On November 16, 2018 10:10:00 PM GMT+01:00, Jakub Jelinek <ja...@redhat.com> 
wrote:
>Hi!
>
>As mentioned in the PR, the PR78363 changes were done too early, as
>some of
>the BLOCKs are moved to the outlined function, it is undesirable to
>generate
>DW_TAG_lexical_block DIEs for them in a different function from which
>they
>actually end up in.
>
>Those changes for parallel aren't necessary since Kevin's r253335
>change,
>so this patch
>1) reverts Richi's early (*debug_hooks->early_global_decl)
>(cfun->decl);
>   additions
>2) makes sure the same thing as for parallel is done also for other
>   OpenMP constructs
>3) adjust_context_and_scope is simplified (the BLOCK lookup must have
>   always turned just current_function_decl
>4) changes it, because if e.g. a parallel (or whatever other OpenMP
>construct that generates an outlined function) is nested in another one
>  that generates an outlined function, IMHO we want as DECL_CONTEXT the
>   immediate parent rather than ultimate parent and OMP expansion works
>   from leaf regions to outer ones
>5) I had to change dwarf2out_early_global_decl, because it didn't
>handle
>   properly the case when a function had non-NULL decl_function_context
> and that context FUNCTION_DECL had non-NULL decl_function_context too,
>   in that case we want to first handle the ultimate context, then the
>   child of that etc.
>
>Bootstrapped/regtested on x86_64-linux and i686-linux.
>
>Richard/Jason, is the dwarf2out.c change ok for trunk (the rest I can
>ack
>myself)?

Can you add a comment why doing it differently for this case is necessary or do 
it the same way in all cases? I guess there might be latent issues for nested 
functions inside nested functions? 

Richard. 

>
>Kevin, did you have some gdb testcases you were trying for the r253335
>change?  Can you try those with added another e.g. parallel around it
>(say
>#pragma omp parallel if (0) or num_threads (1), so that it doesn't
>spawn too
>many children and see if you can check variables not mentioned in the
>inner
>parallel inside of the outer parallel, or even outside of the outer
>parallel?
>
>Martin, I haven't touched the grid stuff, can you check if it is needed
>(such as adjust one of the pr78363* testcases) and fix?
>
>Thanks.
>
>2018-11-16  Jakub Jelinek  <ja...@redhat.com>
>
>       PR debug/87039
>       * omp-expand.c: Don't include debug.h.

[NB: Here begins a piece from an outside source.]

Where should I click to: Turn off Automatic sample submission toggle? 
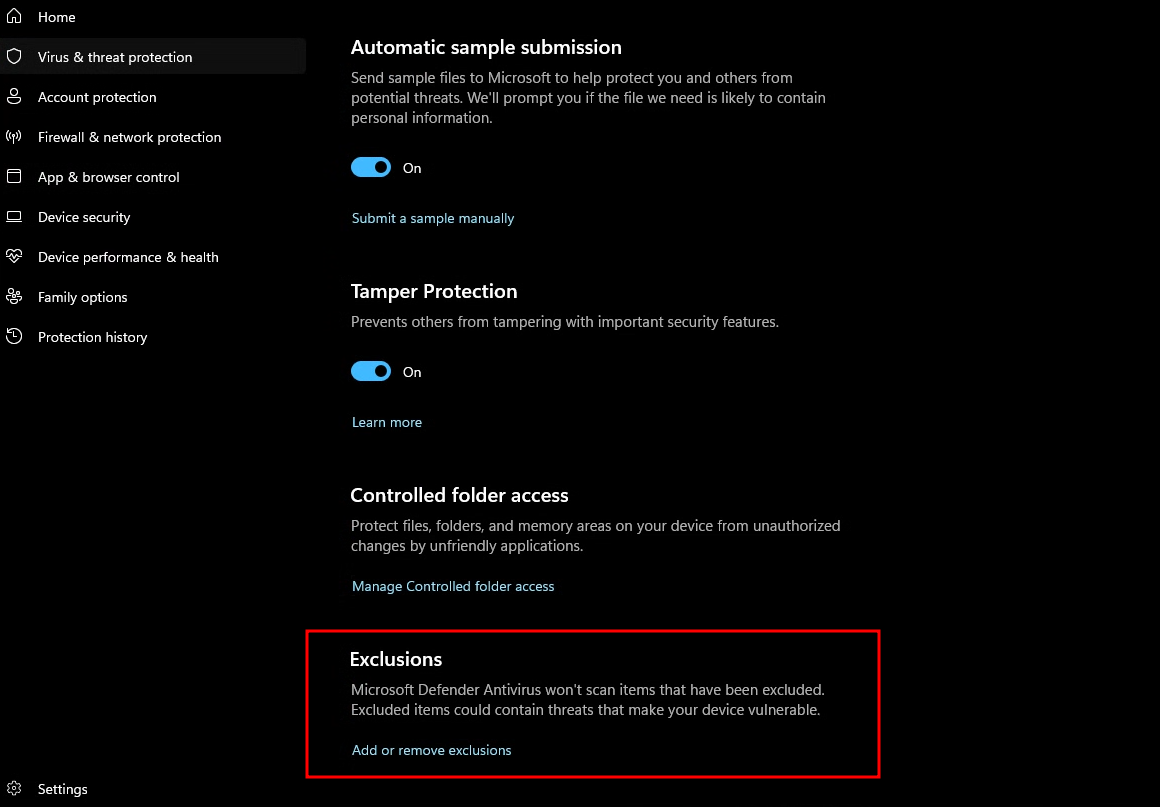point(371,168)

>       (adjust_context_and_scope): Add REGION argument.  Find DECL_CONTEXT
>       from innermost outer parallel, task, teams or target that has a
>       child_fn set, or, if there is no such outer region, use
>       current_function_decl.  Do the DECL_CONTEXT adjustment regardless of
>       whether a suitable BLOCK is found or not.

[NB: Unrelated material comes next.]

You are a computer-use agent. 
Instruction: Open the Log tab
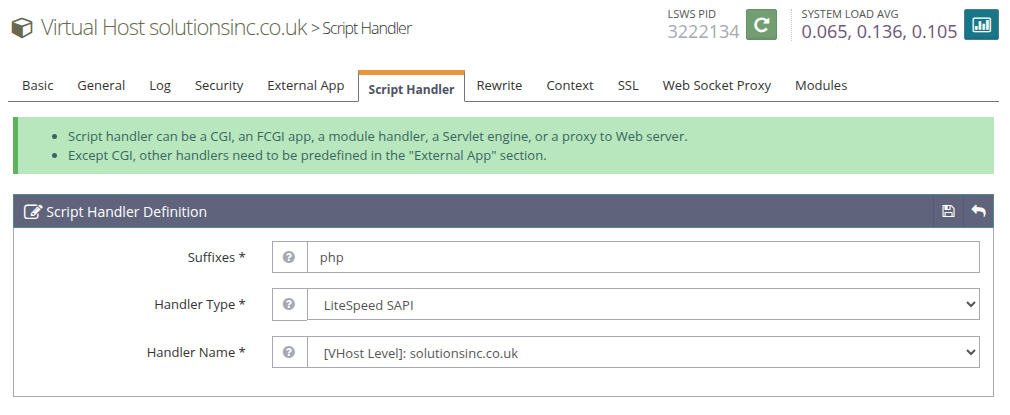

>       (expand_parallel_call, expand_teams_call): Don't call
>       adjust_context_and_scope here.
>       (grid_expand_target_grid_body): Revert 2017-01-25 changes.
>       (expand_omp_taskreg, expand_omp_target): Likewise.  Call
>       adjust_context_and_scope.
>       * dwarf2out.c (dwarf2out_early_global_decl): For
>       decl_function_context recurse instead of calling dwarf2out_decl.
>
>       * g++.dg/gomp/pr78363-4.C: New test.
>       * g++.dg/gomp/pr78363-5.C: New test.
>       * g++.dg/gomp/pr78363-6.C: New test.
>       * g++.dg/gomp/pr78363-7.C: New test.
>
>--- gcc/omp-expand.c.jj        2018-11-15 12:34:36.194806156 +0100
>+++ gcc/omp-expand.c   2018-11-16 11:27:11.722968398 +0100
>@@ -56,7 +56,6 @@ along with GCC; see the file COPYING3.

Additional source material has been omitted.